Baker está no projeto desde o começo: antes de se juntar a ele, trabalhou na Netscape coordenando a abertura do código do programa Navigator.
Ela acha que as expectativas iniciais do Mozilla foram irreais, mas considera o projeto bem-sucedido. A seguir, leia a íntegra da entrevista, concedida por e-mail.
Folha - Como a senhora vê os primeiros cinco anos do projeto Mozilla, e que avaliação faz do impacto que ele teve?
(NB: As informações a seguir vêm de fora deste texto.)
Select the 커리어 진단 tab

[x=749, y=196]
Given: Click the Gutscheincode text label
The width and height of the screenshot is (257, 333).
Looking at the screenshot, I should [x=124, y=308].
Mitchell Baker - O projeto Mozilla gerou um navegador de alta qualidade, o que é crítico para manter a abertura do acesso à internet e dos padrões usados nela. O projeto foi um dos primeiros lançados por uma entidade comercial [nota da Redação: a Netscape]. Como tal, foi pioneiro nos esforços crescentes de juntar a metodologia de código aberto [processo em que os criadores de um software revelam seu funcionamento interno a programadores voluntários] a necessidades comerciais e institucionais. Nós somos um projeto com uma enorme comunidade de voluntários, e também muita estrutura. Essa é uma faceta importante do amadurecimento do modelo de desenvolvimento de software com código aberto.
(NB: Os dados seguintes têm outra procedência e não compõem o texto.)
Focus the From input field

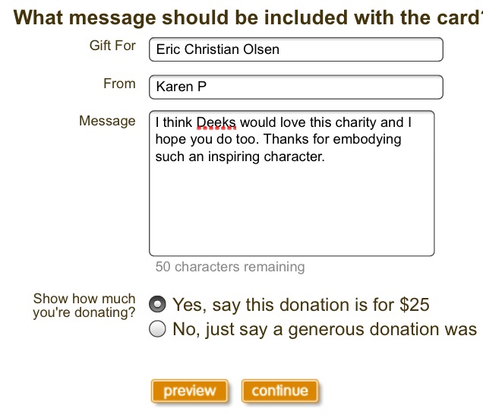[295, 87]
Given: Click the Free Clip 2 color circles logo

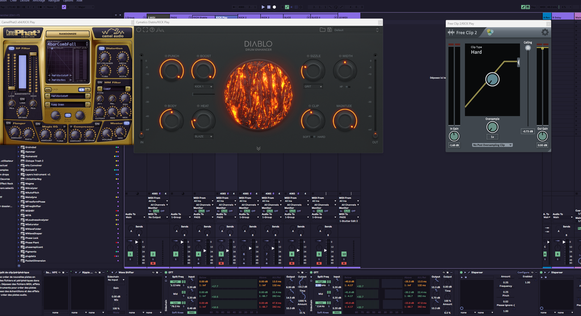Looking at the screenshot, I should point(490,32).
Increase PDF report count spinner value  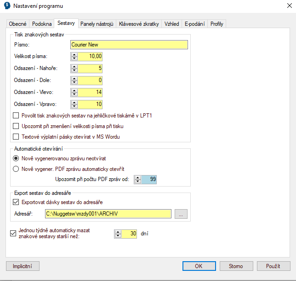pyautogui.click(x=137, y=177)
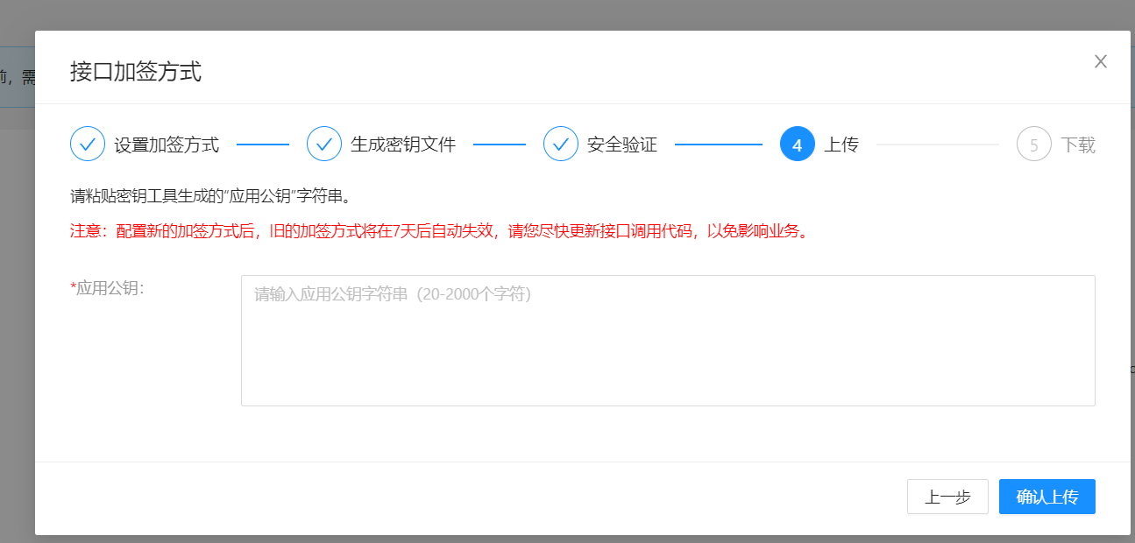The image size is (1135, 543).
Task: Click the 请粘贴密钥工具 instruction text
Action: pos(210,195)
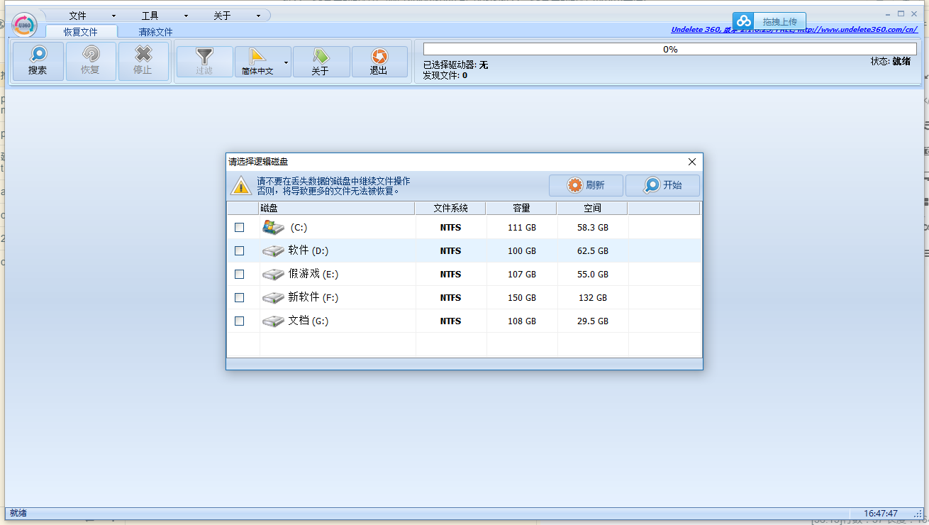Click the Exit (退出) toolbar icon
This screenshot has width=929, height=525.
click(379, 55)
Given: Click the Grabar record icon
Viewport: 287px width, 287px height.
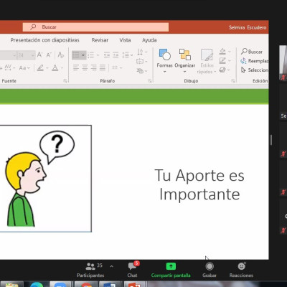Looking at the screenshot, I should (210, 266).
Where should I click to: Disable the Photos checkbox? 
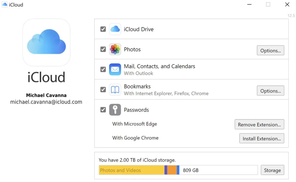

O Mozilla também foi um dos primeiros --talvez o primeiro-- programas de código aberto com alta popularidade entre usuários finais. O projeto Mozilla também ajudou a elevar o perfil do código aberto no mundo comercial. Eric Raymond [escritor e teórico do modelo de código aberto] creditou este projeto como tendo feito uma enorme diferença no interesse empresarial pelo código aberto.
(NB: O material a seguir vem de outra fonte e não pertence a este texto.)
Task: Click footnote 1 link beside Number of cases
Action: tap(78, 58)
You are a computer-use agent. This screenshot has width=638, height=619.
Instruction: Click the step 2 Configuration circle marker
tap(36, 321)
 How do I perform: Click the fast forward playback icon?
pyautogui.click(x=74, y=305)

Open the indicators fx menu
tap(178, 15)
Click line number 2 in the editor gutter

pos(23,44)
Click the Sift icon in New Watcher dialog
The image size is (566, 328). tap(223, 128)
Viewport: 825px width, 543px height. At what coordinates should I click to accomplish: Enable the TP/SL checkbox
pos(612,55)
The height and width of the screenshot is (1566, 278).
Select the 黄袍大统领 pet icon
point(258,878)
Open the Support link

Folha - Quais dos objetivos iniciais foram alcançados?
Baker - O objetivo de produzir um software de alta qualidade para navegação e e-mail foi alcançado. O Mozilla 1.0 recebeu ótimas avaliações [da imprensa especializada], e as versões seguintes mostraram melhoramentos constantes. O objetivo de criar um projeto de código aberto viável também foi alcançado. Nós temos uma comunidade de desenvolvimento e teste vibrante, e várias empresas usam tecnologias Mozilla em seus produtos. O projeto Mozilla também criou um conjunto de componentes [pedaços de software] que se destinam a um mundo que é centrado na internet e cross-platform [baseado em vários sistemas operacionais]. Esses componentes podem ser usados em diversos programas, inclusive alguns que não se parecem com um navegador. Todos os componentes são de código aberto e gratuitos e foram extensamente testados.
Folha - A senhora mudaria alguma coisa se tivesse a chance de voltar no tempo?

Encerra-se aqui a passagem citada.